- [Page excerpt]:
-*-*-

When you think of your significant other getting a vasectomy, it probably raises some questions regarding his sex drive, erection capabilities, and ejaculation.
When a man gets undergoes a vasectomy surgery, the surgeon will not be touching any nerves or blood vessels that are connected to your partner’s ability have erections or ejaculate. In fact, the vasectomy surgery will not affect a man’s ability to enjoy and have sex either. The sole purpose to a vasectomy is to eliminate fertility. Your partners surgery will not have any affect on the following:
- Testosterone levels
- Sex drive
- Maintaining or having erections
How does a vasectomy surgery not affect his sex drive?
Testosterone plays a vital role in maintaining your man’s libido. The vasectomy procedure does not and will not alter the amount of testosterone in the testicles. Instead, your partner’s testosterone levels before surgery should be the exact same as before he gets this surgery.
If you or your partner begin to see a drop in his sex drive after his vasectomy surgery, he should make an appointment to discuss the changes with his doctor. Here are three other factors that can cause a drop in your partner’s sex drive:
- Medications, especially SSRI antidepressants like Paxil, Prozac, and drugs prescribed for high blood pressure (like beta blockers)
By pinpointing the factors that are causing your partner’s sex drive to decrease, solutions can then be implemented to bring his sex drive back up. But don’t be confused by thinking his vasectomy is the root cause because it’s not.
Will he be able to ejaculate the same as before after his vasectomy?

-*-*-

- [Collection entries]:
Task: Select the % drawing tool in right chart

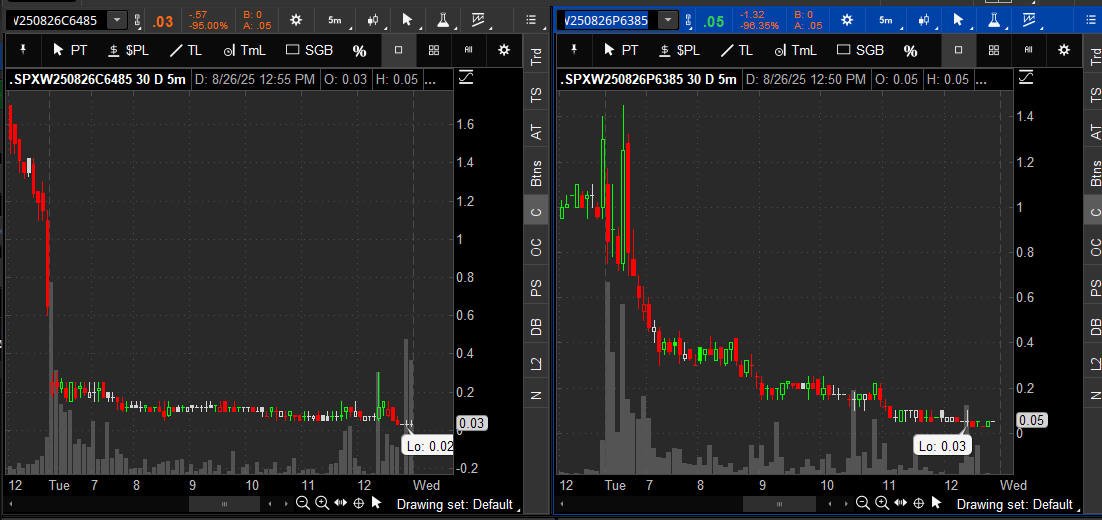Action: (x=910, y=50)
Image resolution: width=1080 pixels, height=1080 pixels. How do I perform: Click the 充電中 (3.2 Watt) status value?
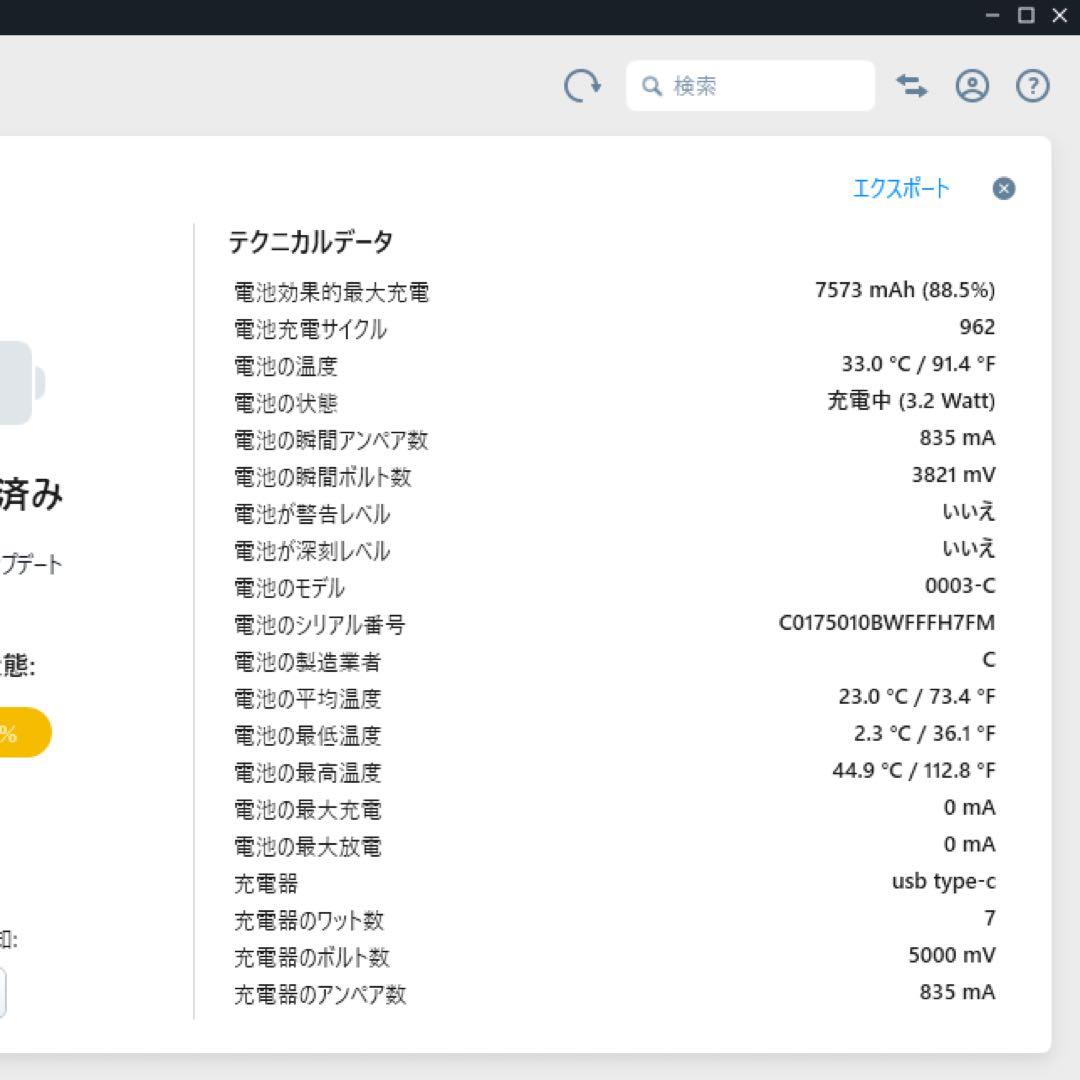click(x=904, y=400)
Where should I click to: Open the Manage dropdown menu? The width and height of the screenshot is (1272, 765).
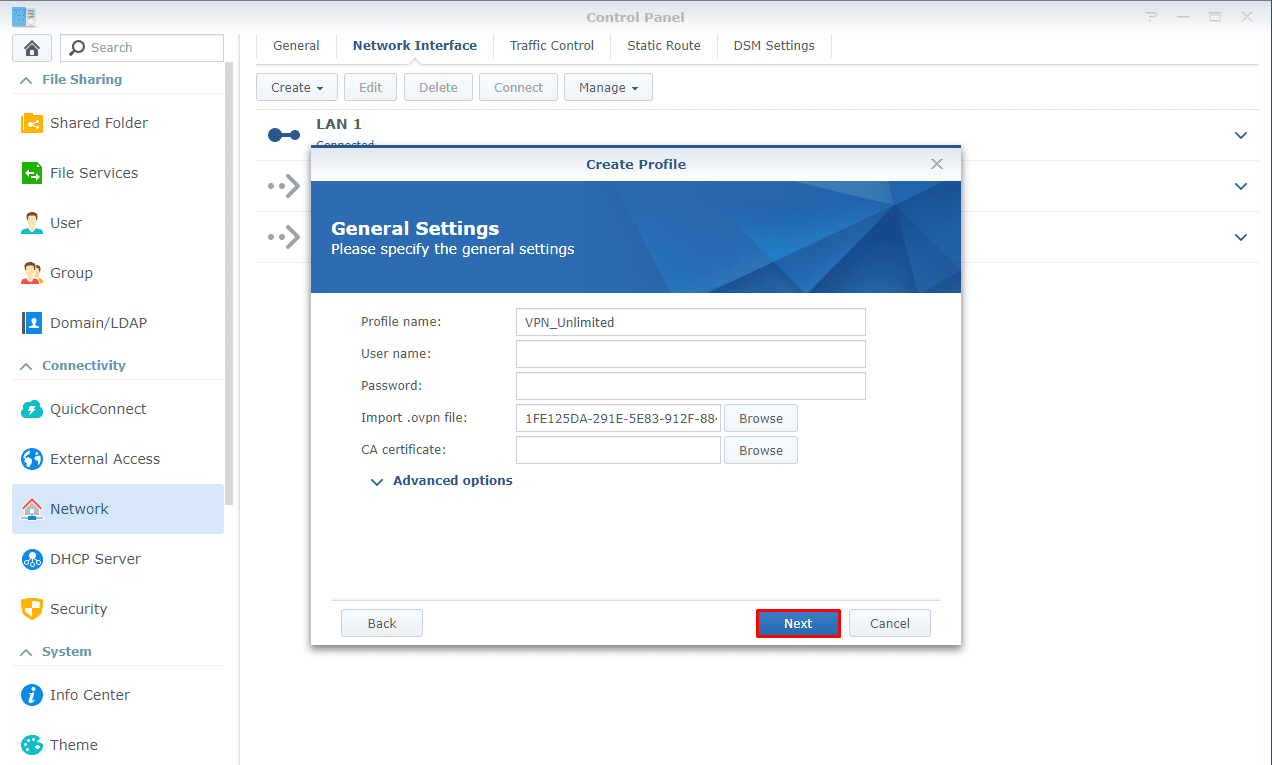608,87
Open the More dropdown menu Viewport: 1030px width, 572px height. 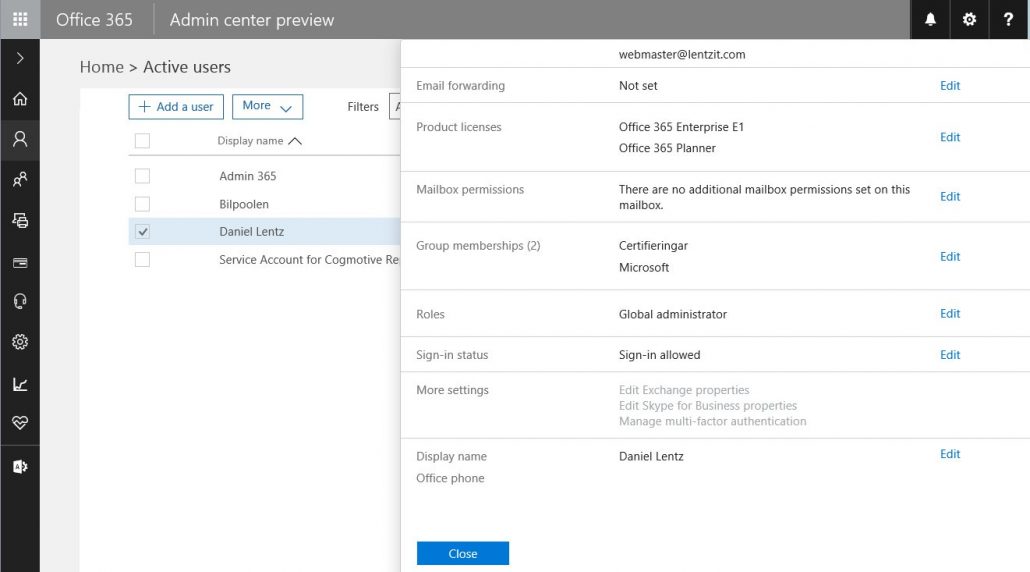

-*-*-

- [Work order]: Please continue the page on vasectomy and sex drive, starting after its last line.

- [Response]:
Your partner will still be able to ejaculate just like before. The only difference after a vasectomy is that the sperm is absent from the semen. Did you know that your partners sperm makes up less than five percent of each ejaculation, meaning after the procedure has been completed, the consistency and color of his sperm should not change.
Will he be able to become and stay erect after the vasectomy?
The vasectomy procedure does not touch nerves and blood vessels. If your partner had no prior problems with getting an erection, he should have no problem after having a vasectomy. So, if your partner is having trouble with achieving and keeping an erection, this is not a result of having the vasectomy surgery. Erectile difficulty can signal other critical problems, such as diabetes or heart disease. This is why it’s imperative that you bring any erection problems to the attention of his primary physician so that tests can be conducted to see what they underlying issue is.
It is important that you and your partner consider seeing a counselor prior to surgery so that you both are fully aware of the impact that a vasectomy can have on him, and how he might feel afterwards.